WHAT THE TASK REQUIRES:
Copy out, precisely as given, the lines from the line with "[Inloggen] (896, 33)" to the end of the entries that follow.

-- RECORDED DATA follows --

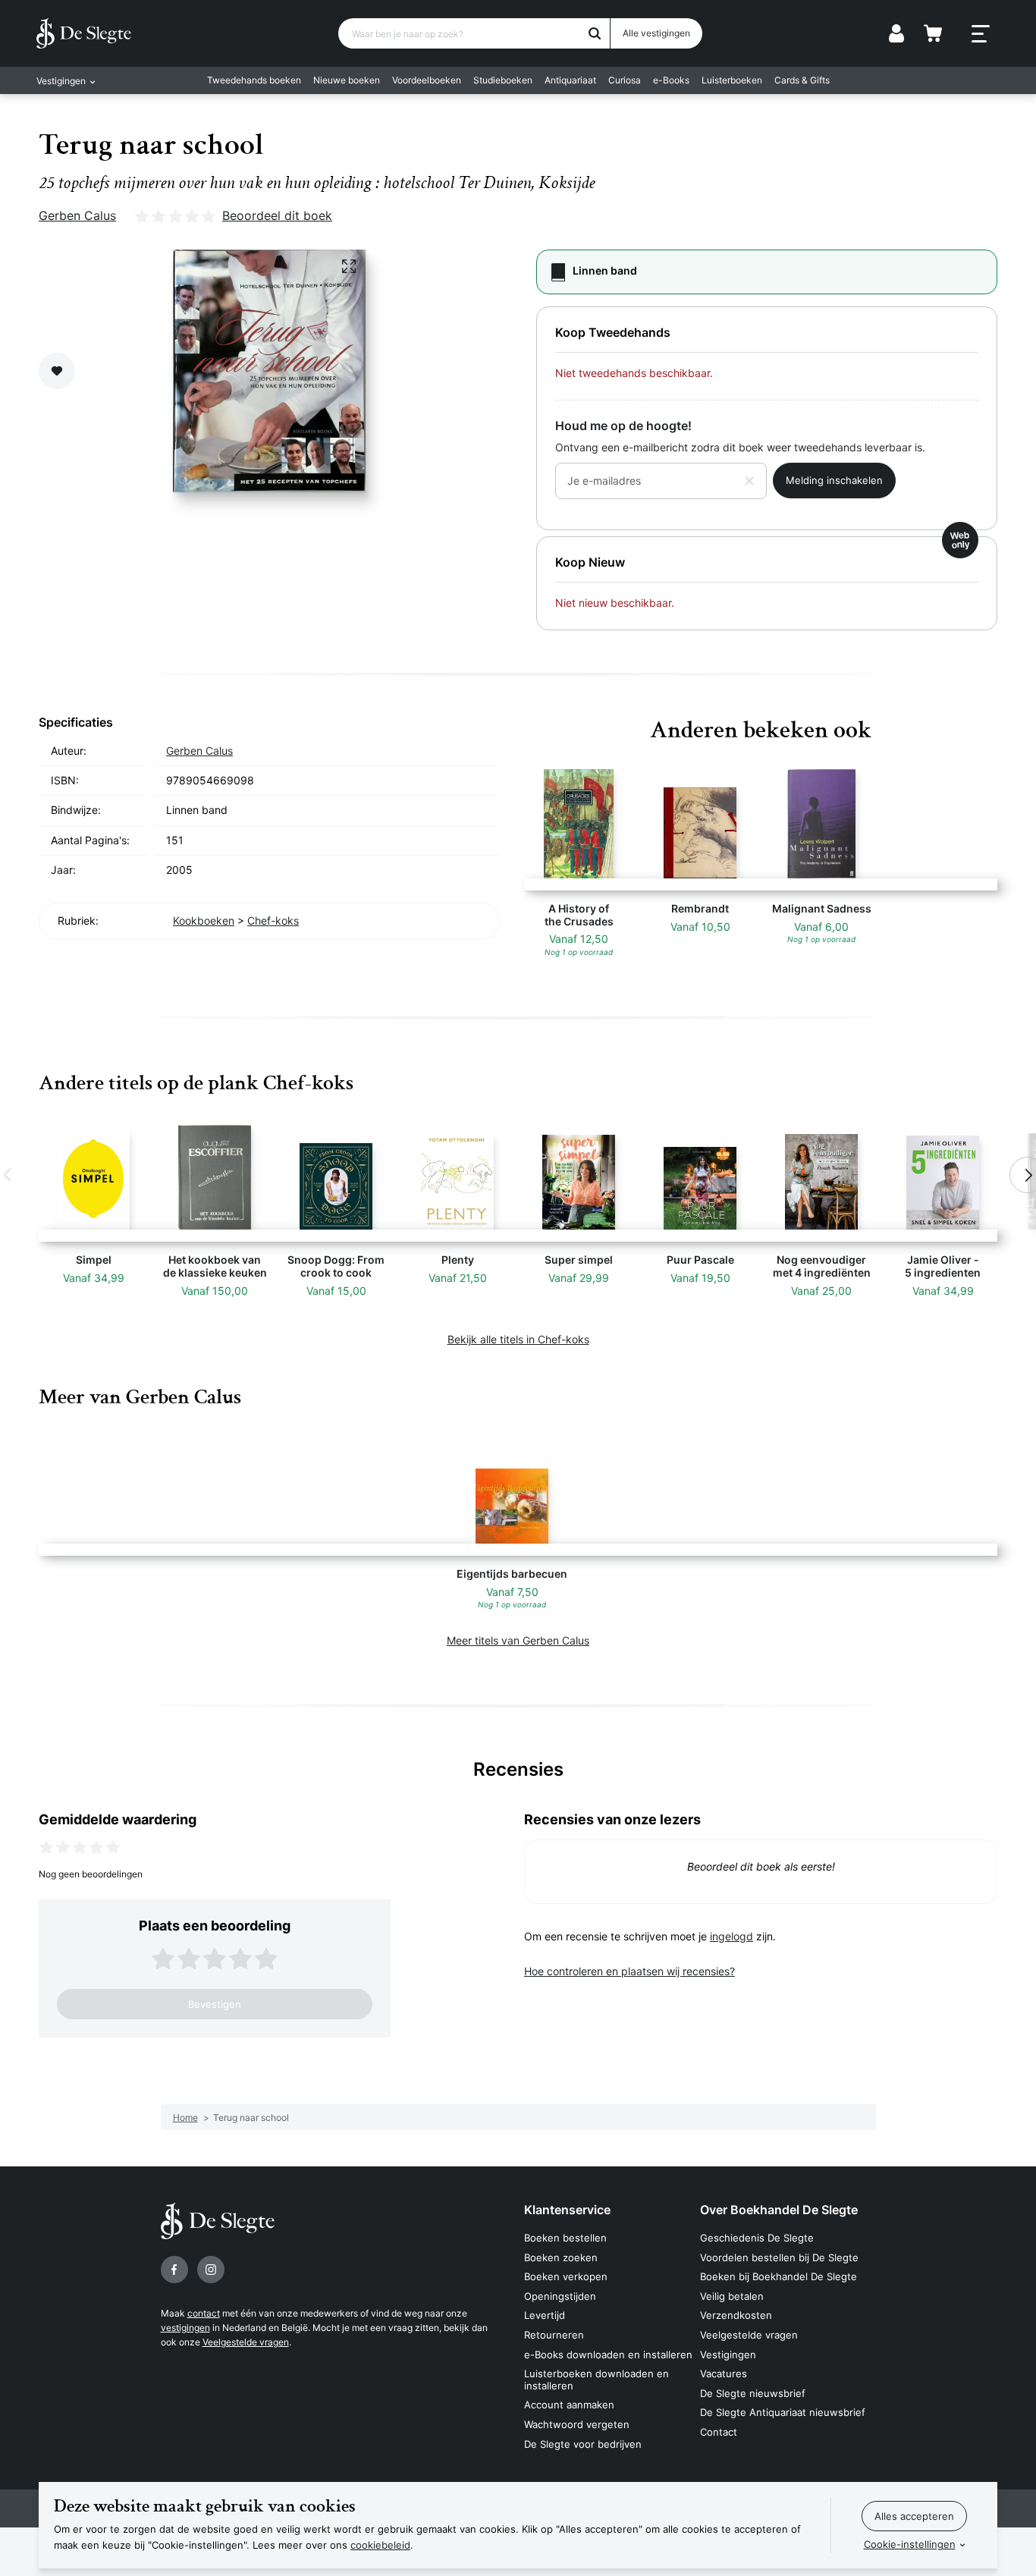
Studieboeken (502, 80)
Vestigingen (728, 2354)
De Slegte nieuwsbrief (752, 2393)
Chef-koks (273, 920)
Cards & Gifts (802, 80)
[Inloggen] (896, 33)
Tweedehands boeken (254, 80)
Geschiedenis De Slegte (757, 2238)
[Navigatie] (981, 34)
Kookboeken (203, 920)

-- RECORDED DATA concluded --

WRITTEN SOLUTION:
[Inloggen] (896, 33)
Tweedehands boeken (254, 80)
Geschiedenis De Slegte (757, 2238)
[Navigatie] (981, 34)
Kookboeken (203, 920)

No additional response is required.